同作に出演し、監督を務めたのはラッパーのダースレイダー氏と、毎日14紙の新聞を読み比べることで知られるプチ鹿島氏。2人が毎週配信しているYouTube番組「ヒルカラナンデス」のスピンオフ企画として収録した、選挙現場の取材の様子など60~70時間分の素材を、109分に落とし込んだ。映画「なぜ君は総理大臣になれないのか(なぜ君)」「香川1区」で知られるドキュメンタリー監督の大島新氏、同じくドキュメンタリー監督の前田亜紀氏がプロデューサーに名を連ねた。

前半は香川1区、後半は参院選の大阪選挙区を中心に、候補者の演説の様子や2人の“突撃取材”ぶりが、ロードムービーとして描かれた。陽気な音楽もまじえた構成の香川1区の様子とは対照的に、参院選期間中の7月8日の様子は、2人が目の当たりにした事象や候補者の様子が淡々と描かれた。この選挙の比例代表で当選した辻元清美参院議員が、安倍氏の訃報を知った瞬間に言葉を失う様子など、「追っかけ」でなければ分からない生々しい映像も多い。

大島氏に「新しいタイプのジャーナリスト」と評された鹿島氏は「最初はご機嫌なやじ馬珍道中だったつもりが、7月8日が1つの核になった。あの日の空気が伝われば」と振り返り、ダースレイダー氏は「記録を残すのが義務だと思った」と述べ、元首相の銃撃事件が起きた日の自分たちの率直な感情、候補者らがどう立ち振る舞ったかを目撃した思いを語った。

2人とは、「なぜ君」をきっかけに知り合ったという大島氏は「映画化の構想を相談された時、よくオレに声をかけてくれたと思った。7月8日の様子が記録として残った意味は大きい。ドキュメンタリー映画として、あの日を伝えたものとして公開するのは初めて。忘れてはいけない記録だ」と訴えた。

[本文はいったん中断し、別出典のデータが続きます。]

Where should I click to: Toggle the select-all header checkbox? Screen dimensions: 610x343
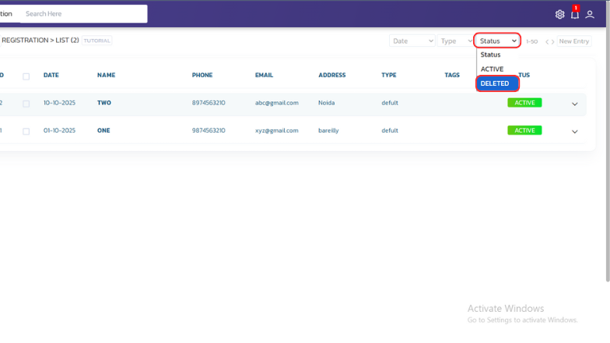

「選挙は最高のお祭り」とするダースレイダー、鹿島両氏にとって、統一地方選や岸田文雄首相の判断次第で衆院解散・総選挙が行われる可能性もある今年も、まさに「追っかけの年」。鹿島氏は「統一地方選もあるし、岸田さんが解散総選挙を仕掛けたら当然、行く。(ドキュメンタリーの)第2弾、第3弾ができる」と、続編製作に意欲。作品を見たコラムニストの能町みね子さんから「ドキュメンタリー界の『釣りバカ日誌』に」と、シリーズ化に期待したコメントが寄せられると、観客から大きな拍手がわいた。